Data excerpts
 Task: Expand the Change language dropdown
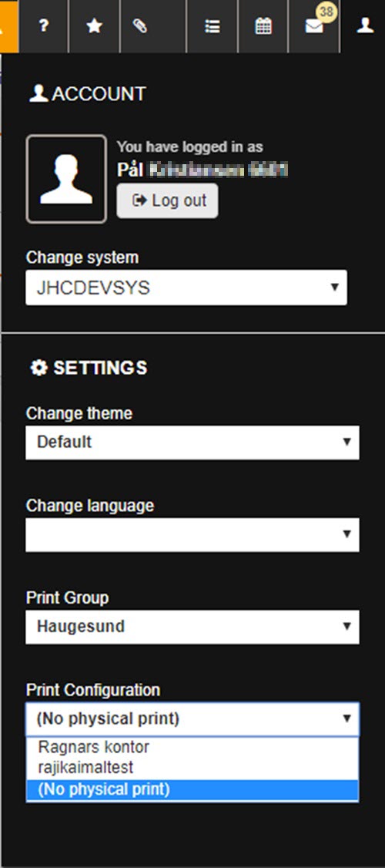tap(193, 535)
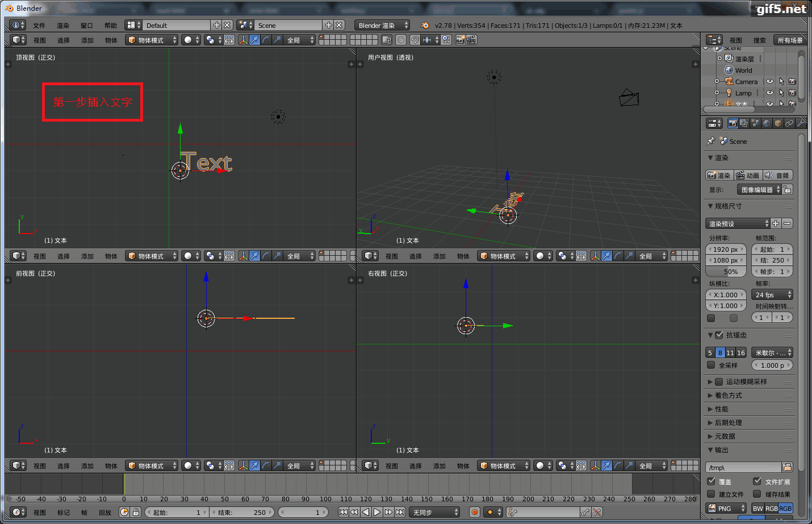The image size is (812, 524).
Task: Enable the 运动模糊采样 checkbox
Action: pyautogui.click(x=719, y=382)
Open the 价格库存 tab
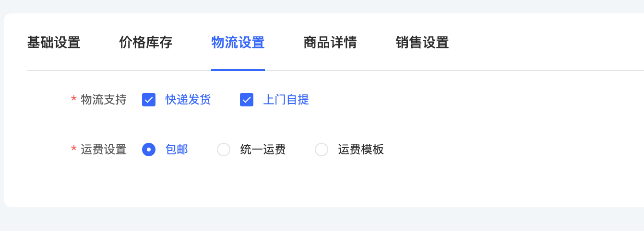The height and width of the screenshot is (231, 644). (x=146, y=43)
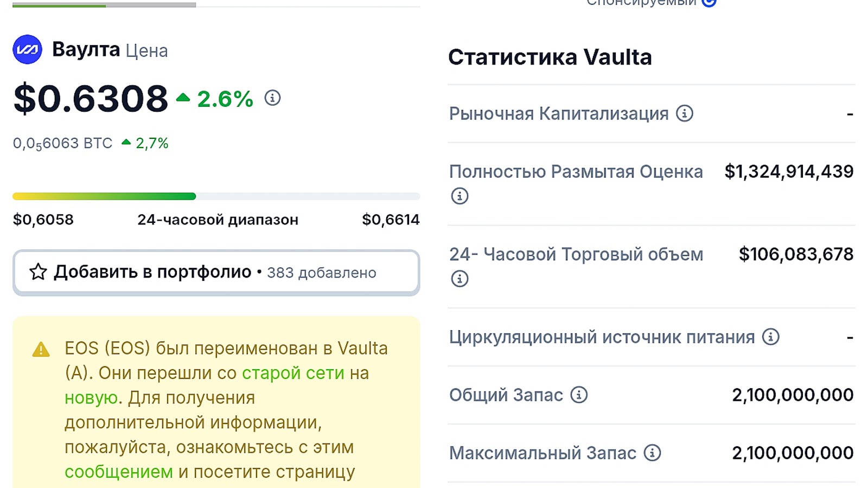The width and height of the screenshot is (868, 488).
Task: Select the BTC conversion value 0,0₅6063
Action: tap(61, 142)
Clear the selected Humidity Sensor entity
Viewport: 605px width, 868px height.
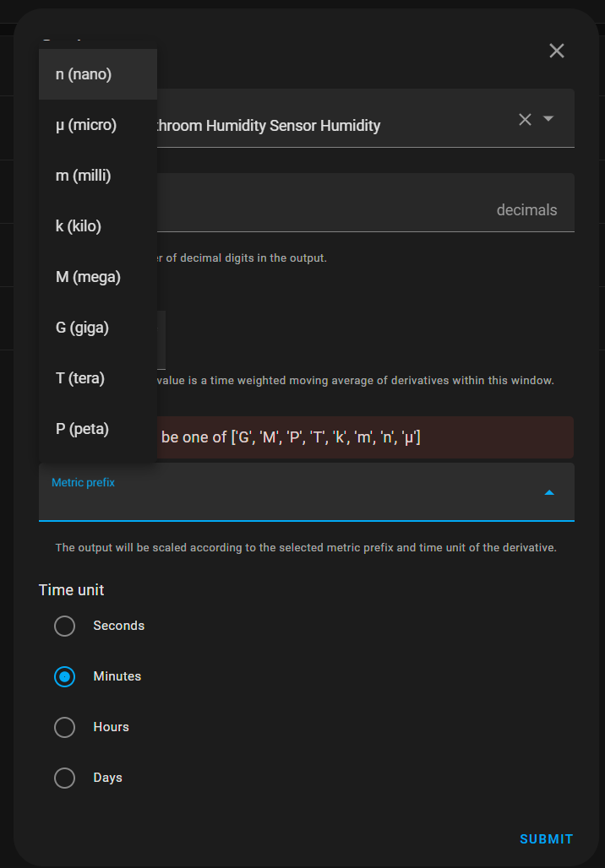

== Brief ==
Repeat only the lines from the one with "Open the 价格库存 tab" through the end of the data, both included and exactly as written. Pictures stay out of the copy.

== Output of the exercise ==
Open the 价格库存 tab
The height and width of the screenshot is (231, 644). (x=146, y=43)
The width and height of the screenshot is (868, 488).
Task: Select the BTC conversion value 0,0₅6063
Action: tap(61, 142)
Clear the selected Humidity Sensor entity
Viewport: 605px width, 868px height.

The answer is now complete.